Grape Collective has published highlights of the Twitter SommChat with Master Sommelier (MS) Andy Myers of Washington DC’s CityZen in the Mandarin Oriental Hotel and drummer with metal band Fuchida. As he says in the chat, he’s a man of “Subtlety in wine; Extremity in Music.”
The 2014 winners of the Wine Blog Awards have been announced. See who won big honours on the night.
You know you’ve always wanted to know more about the Kimmeridgian “as both a specific rock formation and a time horizon.” Feed your mind.
Crémant de Savoie has just become France’s newest AOC. It should be available for sale in December 2015.
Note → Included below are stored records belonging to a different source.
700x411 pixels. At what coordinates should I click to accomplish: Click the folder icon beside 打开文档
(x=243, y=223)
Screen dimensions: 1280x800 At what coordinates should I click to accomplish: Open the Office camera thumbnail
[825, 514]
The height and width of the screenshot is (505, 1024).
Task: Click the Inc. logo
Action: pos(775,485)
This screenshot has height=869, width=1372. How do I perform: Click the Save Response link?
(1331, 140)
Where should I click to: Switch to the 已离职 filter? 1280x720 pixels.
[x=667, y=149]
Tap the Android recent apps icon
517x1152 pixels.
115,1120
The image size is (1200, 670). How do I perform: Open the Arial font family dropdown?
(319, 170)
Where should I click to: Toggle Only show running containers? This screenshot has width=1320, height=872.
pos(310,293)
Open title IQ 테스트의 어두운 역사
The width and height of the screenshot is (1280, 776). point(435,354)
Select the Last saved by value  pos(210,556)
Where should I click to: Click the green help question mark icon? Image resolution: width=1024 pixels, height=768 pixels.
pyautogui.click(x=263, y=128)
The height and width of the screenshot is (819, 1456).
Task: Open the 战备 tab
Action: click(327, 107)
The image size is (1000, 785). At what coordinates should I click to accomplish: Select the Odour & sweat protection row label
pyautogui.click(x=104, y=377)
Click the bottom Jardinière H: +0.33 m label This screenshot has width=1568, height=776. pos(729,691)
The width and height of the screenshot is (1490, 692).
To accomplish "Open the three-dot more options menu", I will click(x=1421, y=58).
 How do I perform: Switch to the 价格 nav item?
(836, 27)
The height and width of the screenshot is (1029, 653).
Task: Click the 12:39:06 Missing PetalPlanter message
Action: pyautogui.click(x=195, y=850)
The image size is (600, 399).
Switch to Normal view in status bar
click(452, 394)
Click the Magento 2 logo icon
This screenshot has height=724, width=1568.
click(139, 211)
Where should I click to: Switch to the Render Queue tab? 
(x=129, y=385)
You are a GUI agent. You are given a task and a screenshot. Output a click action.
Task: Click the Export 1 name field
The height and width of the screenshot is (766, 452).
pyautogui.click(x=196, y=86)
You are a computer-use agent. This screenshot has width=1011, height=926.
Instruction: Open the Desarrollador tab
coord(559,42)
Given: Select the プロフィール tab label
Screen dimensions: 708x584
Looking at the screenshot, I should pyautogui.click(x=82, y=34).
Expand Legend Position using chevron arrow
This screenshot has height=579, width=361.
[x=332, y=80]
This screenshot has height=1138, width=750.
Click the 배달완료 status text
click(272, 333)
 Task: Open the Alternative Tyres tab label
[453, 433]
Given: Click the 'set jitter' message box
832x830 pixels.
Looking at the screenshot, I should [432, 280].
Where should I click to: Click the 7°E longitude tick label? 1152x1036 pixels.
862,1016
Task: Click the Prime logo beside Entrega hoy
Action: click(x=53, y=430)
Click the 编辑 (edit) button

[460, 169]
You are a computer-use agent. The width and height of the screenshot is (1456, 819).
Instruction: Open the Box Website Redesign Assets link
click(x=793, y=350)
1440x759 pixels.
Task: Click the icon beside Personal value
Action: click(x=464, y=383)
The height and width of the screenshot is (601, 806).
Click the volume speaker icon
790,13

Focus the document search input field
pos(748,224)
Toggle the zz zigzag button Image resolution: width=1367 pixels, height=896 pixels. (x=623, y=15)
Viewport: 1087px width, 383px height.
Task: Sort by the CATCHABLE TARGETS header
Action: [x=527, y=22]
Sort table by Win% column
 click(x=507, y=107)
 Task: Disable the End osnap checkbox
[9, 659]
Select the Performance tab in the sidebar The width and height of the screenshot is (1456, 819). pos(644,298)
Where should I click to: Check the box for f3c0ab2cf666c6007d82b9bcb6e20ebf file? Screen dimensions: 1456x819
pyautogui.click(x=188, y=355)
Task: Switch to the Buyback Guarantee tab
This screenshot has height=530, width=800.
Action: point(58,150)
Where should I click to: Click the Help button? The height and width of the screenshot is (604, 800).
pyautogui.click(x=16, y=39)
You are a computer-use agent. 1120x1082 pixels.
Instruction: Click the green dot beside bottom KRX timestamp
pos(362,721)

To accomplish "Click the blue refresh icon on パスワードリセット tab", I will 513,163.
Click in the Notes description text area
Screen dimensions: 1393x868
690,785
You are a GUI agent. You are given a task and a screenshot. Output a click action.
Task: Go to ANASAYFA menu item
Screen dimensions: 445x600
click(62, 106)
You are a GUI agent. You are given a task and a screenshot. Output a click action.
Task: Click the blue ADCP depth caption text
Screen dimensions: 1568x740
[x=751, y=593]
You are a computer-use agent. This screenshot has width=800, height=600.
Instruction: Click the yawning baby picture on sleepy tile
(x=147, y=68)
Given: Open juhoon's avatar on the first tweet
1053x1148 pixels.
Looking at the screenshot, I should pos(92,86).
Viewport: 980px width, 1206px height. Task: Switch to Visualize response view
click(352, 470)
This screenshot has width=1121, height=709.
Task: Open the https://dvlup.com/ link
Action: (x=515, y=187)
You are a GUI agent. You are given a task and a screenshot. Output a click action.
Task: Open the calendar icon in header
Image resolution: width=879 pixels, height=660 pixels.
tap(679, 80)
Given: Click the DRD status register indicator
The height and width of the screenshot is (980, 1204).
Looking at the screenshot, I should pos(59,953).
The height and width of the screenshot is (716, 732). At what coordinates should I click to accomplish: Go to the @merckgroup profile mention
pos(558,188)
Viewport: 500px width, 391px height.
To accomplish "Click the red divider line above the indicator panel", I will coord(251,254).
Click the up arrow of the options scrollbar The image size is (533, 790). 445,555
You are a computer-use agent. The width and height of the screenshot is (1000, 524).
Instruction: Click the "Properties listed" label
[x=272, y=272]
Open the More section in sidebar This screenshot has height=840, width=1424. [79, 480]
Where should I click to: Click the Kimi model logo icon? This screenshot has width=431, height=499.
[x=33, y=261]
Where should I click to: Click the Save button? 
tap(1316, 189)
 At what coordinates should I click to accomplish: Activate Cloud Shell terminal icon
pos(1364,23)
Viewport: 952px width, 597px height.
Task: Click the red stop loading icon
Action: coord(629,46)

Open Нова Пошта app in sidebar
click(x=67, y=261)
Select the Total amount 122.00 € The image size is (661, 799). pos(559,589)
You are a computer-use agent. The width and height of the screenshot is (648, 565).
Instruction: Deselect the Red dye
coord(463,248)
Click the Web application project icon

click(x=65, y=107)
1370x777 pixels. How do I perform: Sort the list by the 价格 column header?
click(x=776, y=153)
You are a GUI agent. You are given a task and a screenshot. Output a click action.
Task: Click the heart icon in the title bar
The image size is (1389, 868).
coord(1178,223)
Bordeaux Undiscovered profiles French Malbec. Are you only drinking Argentinian Malbec? You are missing out on Gouleyant Malbec, with its supple tannic structure and “flavours of blackcurrant, elderberry, plump raisin and black cherry with smoky notes of violets, cocoa and liquorice.”
A proposed tax hike on wholesale wine is threatening to put many small winemakers and grapegrowers out of business in Chile. While the government argues that the tax will fund educational initiatives about the perils of drinking, but with wine losing out to beer as the drink of choice in Chile these days, you have to question the wisdom of it.
There are some great summer recipes by Angela Harnett in this piece in the Guardian, with wine recommendations by Fiona Beckett.
And, finally, how about taking your picnic fare to another level? Let Catavino introduce you to the food and wine of a picnic in Portugal.